3a. What fraction of the data was used for testing? How do you know?
3b. Suppose we want to predict the top half of the face from the bottom. Which lines of code
need to be changed, and to what?
In [0]: # List all the lines of code that you are changing here...
In [0]: # ...and their replacements here.
0.3.4 Problem 4: Classifying digits using K-means
Grading criteria: correctness of code and thoroughness of analysis.
4a. Use the K-means classifier demonstrated in lecture on 11/30 to sort the digits dataset used
in lecture on 11/28 into 10 clusters. Note that you should not enter the labels of the digits, just the
8x8 arrays.
In [0]:
4b. Relabel the clusters so that the label of each cluster is the most common digit in that cluster.
2
In [0]:
4c. How effective would a model be which takes an array corresponding to a digit, sorts it into
a cluster, and predicts that the digit is the same as the label of that cluster? What percent of the
digits would be correctly labeled? Which digit would be correctly labeled most frequently Least
frequently
In [0]:
4d. How does this model compare to the support vector machine we used in lecture on 11/28?
Why do you think this is?
In [0]:
0.3.5 Problem 5: Visualizing digits with principal component analysis
Grading criteria: correctness of code
5a. Use principal component analysis as demonstrated in lecture on 11/30 to project the points
of the digit dataset into two dimensions.
In [0]:
5b. Make two different plots of this projection, one color-coded using the correct labels of the
dataset and one color-coded using the labels you obtained in problem 4 using K-means classification.
In [0]:
0.3.6 Problem 6: Implementing two-dimensional K-means
Grading criteria: correctness of code
The goal of this problem is to implement K-means clustering for a two-dimensional dataset.

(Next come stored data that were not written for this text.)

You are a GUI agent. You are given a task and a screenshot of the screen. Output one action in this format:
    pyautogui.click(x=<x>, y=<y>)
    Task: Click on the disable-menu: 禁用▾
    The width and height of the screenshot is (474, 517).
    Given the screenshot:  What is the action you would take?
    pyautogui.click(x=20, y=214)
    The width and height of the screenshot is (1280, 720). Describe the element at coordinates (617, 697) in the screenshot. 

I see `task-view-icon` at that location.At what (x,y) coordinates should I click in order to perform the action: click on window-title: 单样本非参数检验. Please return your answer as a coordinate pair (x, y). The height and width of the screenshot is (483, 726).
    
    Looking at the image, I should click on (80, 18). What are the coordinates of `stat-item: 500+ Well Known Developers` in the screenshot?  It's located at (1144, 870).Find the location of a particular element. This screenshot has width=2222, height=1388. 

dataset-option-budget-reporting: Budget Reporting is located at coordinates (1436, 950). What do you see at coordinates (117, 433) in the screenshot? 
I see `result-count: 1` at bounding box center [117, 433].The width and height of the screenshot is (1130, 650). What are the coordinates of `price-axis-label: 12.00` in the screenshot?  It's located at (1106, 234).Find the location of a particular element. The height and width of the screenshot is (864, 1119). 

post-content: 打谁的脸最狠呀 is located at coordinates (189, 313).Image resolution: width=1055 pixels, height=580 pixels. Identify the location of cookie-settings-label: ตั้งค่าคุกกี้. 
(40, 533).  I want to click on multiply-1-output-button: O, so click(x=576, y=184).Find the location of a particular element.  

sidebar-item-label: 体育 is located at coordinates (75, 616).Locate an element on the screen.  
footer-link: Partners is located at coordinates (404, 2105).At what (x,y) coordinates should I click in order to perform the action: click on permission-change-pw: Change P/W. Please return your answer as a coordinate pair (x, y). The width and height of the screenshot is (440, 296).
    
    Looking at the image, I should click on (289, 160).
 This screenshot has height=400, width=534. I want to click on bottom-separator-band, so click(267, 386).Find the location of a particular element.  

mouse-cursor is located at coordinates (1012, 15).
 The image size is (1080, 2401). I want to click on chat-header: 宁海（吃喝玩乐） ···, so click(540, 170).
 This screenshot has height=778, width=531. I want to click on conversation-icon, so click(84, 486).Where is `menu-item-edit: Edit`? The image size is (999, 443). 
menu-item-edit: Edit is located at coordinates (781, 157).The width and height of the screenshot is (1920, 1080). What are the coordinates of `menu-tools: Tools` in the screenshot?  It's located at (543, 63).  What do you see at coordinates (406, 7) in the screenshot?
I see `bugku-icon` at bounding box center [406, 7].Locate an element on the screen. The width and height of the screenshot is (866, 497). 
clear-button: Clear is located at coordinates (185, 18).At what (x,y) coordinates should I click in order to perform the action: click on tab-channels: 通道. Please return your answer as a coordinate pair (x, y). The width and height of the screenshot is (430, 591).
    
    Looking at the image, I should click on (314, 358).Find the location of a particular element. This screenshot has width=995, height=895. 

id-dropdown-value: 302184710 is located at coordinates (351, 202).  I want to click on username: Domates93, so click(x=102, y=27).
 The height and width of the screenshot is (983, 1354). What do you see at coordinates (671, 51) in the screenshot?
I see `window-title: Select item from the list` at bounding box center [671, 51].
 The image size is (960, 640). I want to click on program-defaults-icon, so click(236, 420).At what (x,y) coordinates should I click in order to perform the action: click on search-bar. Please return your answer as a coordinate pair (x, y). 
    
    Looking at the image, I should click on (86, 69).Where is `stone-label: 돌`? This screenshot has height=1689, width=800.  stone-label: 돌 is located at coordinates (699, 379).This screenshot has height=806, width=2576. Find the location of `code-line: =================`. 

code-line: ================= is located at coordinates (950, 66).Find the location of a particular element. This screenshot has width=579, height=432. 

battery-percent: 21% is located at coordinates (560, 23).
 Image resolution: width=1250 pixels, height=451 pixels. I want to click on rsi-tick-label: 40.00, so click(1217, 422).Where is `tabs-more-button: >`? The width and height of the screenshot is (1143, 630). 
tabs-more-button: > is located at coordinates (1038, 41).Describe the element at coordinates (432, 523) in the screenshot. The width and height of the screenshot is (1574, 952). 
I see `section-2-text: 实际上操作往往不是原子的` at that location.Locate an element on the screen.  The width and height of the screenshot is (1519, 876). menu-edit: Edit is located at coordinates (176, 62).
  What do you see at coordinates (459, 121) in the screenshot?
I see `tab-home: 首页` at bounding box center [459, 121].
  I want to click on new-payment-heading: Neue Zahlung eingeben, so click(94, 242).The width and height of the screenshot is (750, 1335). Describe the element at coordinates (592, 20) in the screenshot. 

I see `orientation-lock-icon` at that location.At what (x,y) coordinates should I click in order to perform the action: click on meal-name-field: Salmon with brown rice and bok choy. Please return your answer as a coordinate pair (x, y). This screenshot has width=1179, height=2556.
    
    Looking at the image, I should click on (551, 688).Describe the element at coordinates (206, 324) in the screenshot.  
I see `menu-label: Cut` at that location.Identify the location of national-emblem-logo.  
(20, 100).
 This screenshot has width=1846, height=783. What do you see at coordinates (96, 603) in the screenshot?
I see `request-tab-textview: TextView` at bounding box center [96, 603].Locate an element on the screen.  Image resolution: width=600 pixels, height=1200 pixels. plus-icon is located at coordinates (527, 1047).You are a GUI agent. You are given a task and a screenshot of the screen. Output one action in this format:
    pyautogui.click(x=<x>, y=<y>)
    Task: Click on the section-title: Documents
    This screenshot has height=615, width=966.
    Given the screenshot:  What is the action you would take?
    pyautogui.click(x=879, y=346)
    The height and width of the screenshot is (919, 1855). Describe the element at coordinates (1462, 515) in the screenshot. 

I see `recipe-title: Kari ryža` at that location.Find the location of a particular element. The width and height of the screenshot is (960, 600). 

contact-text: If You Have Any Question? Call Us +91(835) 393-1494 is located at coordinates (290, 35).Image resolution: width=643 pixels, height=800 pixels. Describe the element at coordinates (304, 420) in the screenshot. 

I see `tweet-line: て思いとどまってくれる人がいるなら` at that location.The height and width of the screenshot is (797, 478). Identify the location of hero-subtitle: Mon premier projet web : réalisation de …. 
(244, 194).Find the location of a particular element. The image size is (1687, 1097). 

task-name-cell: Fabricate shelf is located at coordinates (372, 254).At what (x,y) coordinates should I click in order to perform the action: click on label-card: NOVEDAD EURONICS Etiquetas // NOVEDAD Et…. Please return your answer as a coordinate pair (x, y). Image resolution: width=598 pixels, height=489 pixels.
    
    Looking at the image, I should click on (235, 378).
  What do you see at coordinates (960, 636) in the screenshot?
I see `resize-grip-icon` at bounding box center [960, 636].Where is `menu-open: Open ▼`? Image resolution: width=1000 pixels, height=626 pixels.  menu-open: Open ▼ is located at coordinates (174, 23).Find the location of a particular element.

Throughout this problem, we’ll represent a point in the plane as a tuple (x,y) containing two
floats.
6a. Write a Python function that, given two points in the plane, returns the distance between
the two points.
In [0]:
6b. Write a Python function that, given a list K points [p1,...,pk] in the plane and another
point q, returns the point pi in the list that is closest to q.
In [0]:
6c. Write a Python function that takes as input a list of K ’center points’ [p1,...,pk] in the
plane and a list l of points in the plane. It should then return a dictionary with K keys, corresponding
to the points p1,...,pk, such that the value corresponding to the key pi is a list of all
the points in l which are closer to pi than to any of the other center points.
In [0]:
3
6d. Write a Python function that, given a list l of points in the plane, returns the centroid.
The x-coordinate of the centroid is the average of the x-coordinates of the points in l, and the
y-coordinate of the centroid is the average of the y-coordinates of the points in l.
In [0]:
6e. Combining the above functions, write a Python function to implement K-means clustering.
Your function should take as input a list l of points in the plane and a positive integer K. It should
then choose K random points in the plane and sort the points of l into K lists using your function
from 5c. It should use your function from 5d to compute the centroid of each list, and rerun your
function from 5c using these K points. It should repeat this process until the lists stop changing,
then return the K lists.
In [0]:
6f. Apply your function to the two-dimensional projection of the digits dataset that you made
in 5a. Make a plot of this projection, colored using the labels generated by your function.
In [0]: